**WHAT IS NEEDED**
Repeat word for word the line with "How do I perform: Select the incorrect" and every line after it until the records below run out.

Pixel coordinate grounding data:

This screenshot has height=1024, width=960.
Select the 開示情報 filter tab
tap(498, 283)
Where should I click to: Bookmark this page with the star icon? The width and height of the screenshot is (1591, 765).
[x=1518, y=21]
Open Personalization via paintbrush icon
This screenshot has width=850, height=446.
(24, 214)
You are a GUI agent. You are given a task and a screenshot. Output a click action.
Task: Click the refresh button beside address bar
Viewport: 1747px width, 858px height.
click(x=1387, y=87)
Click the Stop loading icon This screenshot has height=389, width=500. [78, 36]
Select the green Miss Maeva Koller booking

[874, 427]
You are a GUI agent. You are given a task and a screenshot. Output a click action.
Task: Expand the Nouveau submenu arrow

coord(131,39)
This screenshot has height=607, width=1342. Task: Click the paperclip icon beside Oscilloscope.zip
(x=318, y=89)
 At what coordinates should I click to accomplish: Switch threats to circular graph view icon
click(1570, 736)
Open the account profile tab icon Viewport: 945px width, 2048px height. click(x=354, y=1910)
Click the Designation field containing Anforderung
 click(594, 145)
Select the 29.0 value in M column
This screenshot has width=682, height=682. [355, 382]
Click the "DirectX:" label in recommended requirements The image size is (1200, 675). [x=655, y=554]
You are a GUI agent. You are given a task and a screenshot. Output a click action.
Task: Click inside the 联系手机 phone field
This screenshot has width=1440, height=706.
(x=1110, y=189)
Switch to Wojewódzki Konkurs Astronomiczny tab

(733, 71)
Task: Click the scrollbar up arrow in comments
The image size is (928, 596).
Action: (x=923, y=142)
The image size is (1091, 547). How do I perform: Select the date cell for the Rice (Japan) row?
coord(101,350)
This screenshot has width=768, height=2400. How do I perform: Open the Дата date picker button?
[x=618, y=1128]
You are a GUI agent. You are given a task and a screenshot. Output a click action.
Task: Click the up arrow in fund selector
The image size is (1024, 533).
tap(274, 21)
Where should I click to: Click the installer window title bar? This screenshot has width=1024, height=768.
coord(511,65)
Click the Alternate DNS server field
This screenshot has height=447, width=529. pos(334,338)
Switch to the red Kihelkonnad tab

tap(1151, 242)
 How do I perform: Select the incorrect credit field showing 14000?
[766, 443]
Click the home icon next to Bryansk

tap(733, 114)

**EXERCISE RESPONSE**
 How do I perform: Select the incorrect credit field showing 14000?
[766, 443]
Click the home icon next to Bryansk

tap(733, 114)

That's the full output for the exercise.